> **DOCUMENT SECTION**
-- START --

The empirical results demonstrated positive bidirectional causality between electricity production and GDP, as well as between electricity production and GDP per capita. This implies a mutually reinforcing relationship between electricity production and overall economic growth in Tajikistan. Similar feedback causality was reported by Sultan and Alkhateeb (2019) between energy and economic activity for India during the period of 1971–2014. The majority of the literature reported unidirectional causality between energy and GDP. Given the bidirectional causality between electricity production and GDP/GDP per capita, policies supporting electricity production can be considered as a means to stimulate economic growth and improve the standard of living in Tajikistan.

Additionally, positive unidirectional causality was found from GDP and GDP per capita on electricity consumption. This indicates that economic growth and higher income levels contribute positively to electricity consumption. Policymakers should be mindful that GDP and GDP per capita have a positive unidirectional causality on electricity consumption. Policies aimed at economic growth and increasing income levels can be expected to drive higher electricity consumption.

-- END --

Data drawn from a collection

-- START --

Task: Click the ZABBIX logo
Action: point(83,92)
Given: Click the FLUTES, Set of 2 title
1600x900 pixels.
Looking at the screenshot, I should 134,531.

-- END --

> **ACTIONS TO TAKE**
[1] Answer these questions using the excerpt on electricity and economic growth in Tajikistan:
(a) Between which pairs of variables did the empirical results show positive bidirectional causality?
(b) For which country and period did Sultan and Alkhateeb (2019) report similar feedback causality?
(c) What kind of causality was found from GDP and GDP per capita on electricity consumption?
[2] Repeat the part of the excerpt on electricity and economic growth that runs from "The empirical results" up to and including "living in Tajikistan.".
The records have no connection to the text.

> **RESULTS BY TASK**
[1]
(a) Between electricity production and GDP, and between electricity production and GDP per capita.
(b) India, for 1971–2014.
(c) Positive unidirectional causality.

[2]
The empirical results demonstrated positive bidirectional causality between electricity production and GDP, as well as between electricity production and GDP per capita. This implies a mutually reinforcing relationship between electricity production and overall economic growth in Tajikistan. Similar feedback causality was reported by Sultan and Alkhateeb (2019) between energy and economic activity for India during the period of 1971–2014. The majority of the literature reported unidirectional causality between energy and GDP. Given the bidirectional causality between electricity production and GDP/GDP per capita, policies supporting electricity production can be considered as a means to stimulate economic growth and improve the standard of living in Tajikistan.